Wochenmedien wie „Zeit“, „Spiegel“ oder „WirtschaftsWoche“, überregionale Tageszeitungen wie die „FAZ“, die „SZ“ oder die „Welt“ sowie unzählige lokale Blätter und Fachmagazine: Die Auswahl an klassischen Medien ist riesig. Einem Start-up bringt es aber wenig, in jeder einzelnen Zeitung und jedem einzelnen Magazin präsent zu sein. Ein Gründer hat zudem gewöhnlich auch noch abseits des Marketings genügend Punkte auf der Tagesordnung und sollte daher priorisieren.

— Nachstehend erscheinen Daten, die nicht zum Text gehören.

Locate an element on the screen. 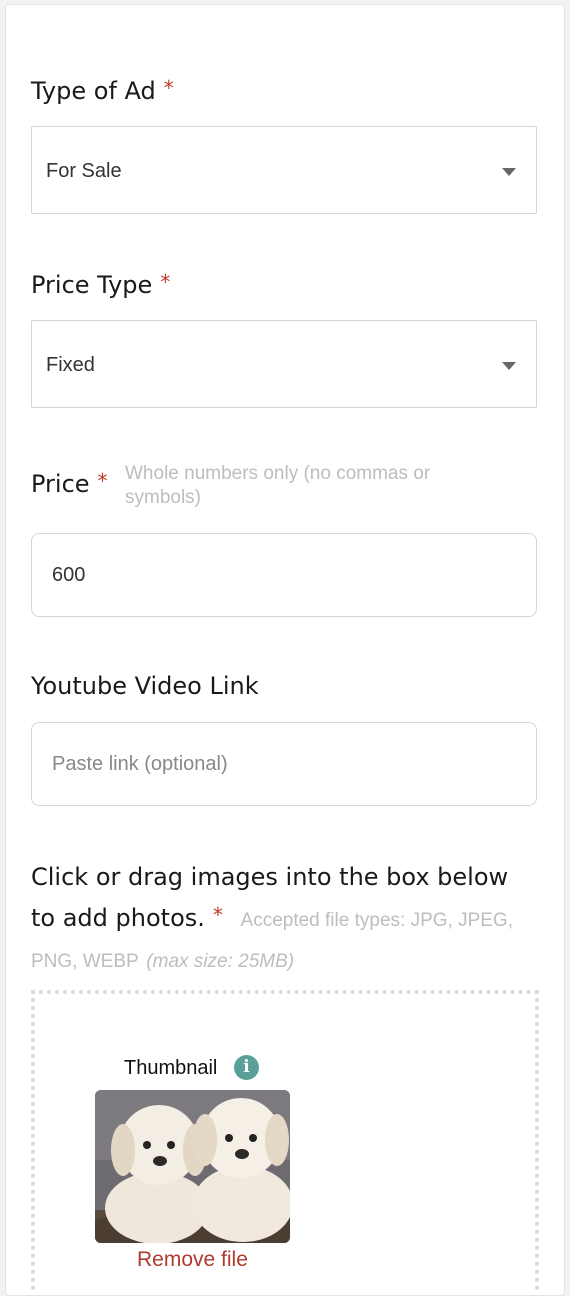  ad-type-label: Type of Ad * is located at coordinates (102, 90).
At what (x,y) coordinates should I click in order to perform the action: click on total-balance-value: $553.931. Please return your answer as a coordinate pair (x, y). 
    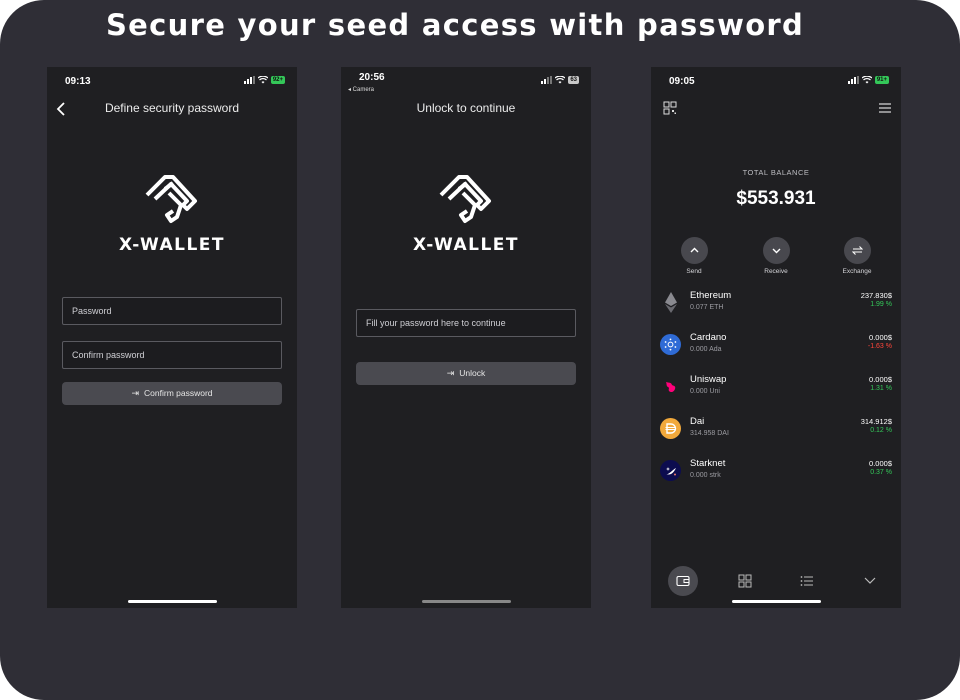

Rupps Rat: Ein Start-up soll seinen Fokus auf die zehn bis 20 Medien legen, auf deren Papier oder Webseite die Erwähnung lohnt. Dafür muss sich das junge Unternehmen die Frage beantworten: Was liest mein Kunde? Für ein Hardware-Start-up wird sich zum Beispiel die Erwähnung bei „t3n“ oder „Wired“ eher rentieren als der Artikel in der „Bravo“.

Allein die Pressemitteilung reicht nicht

Allerdings reicht nicht die platte Pressemitteilung mit der Bitte, das eigene Unternehmen doch einmal vorzustellen. Hier kommt wieder das Storytelling ins Spiel: „Ein Start-up muss sich genau überlegen, was für eine Geschichte es welchem Medium anbieten will“, so Rupp. Denn jedes Magazin, jede Webseite, jede Zeitung setzt einen anderen Schwerpunkt. Wenn sich das Start-up mit den Medien beschäftigt, sollte es sich auch mit dem Fokus des Magazins auseinandersetzen.

Ein Hardware-Start-up kann beispielsweise ein Testgerät an eine Redaktion schicken und auf diese Weise sein Produkt bekannter machen – im besten Fall sogar mit einer positiven Konnotation.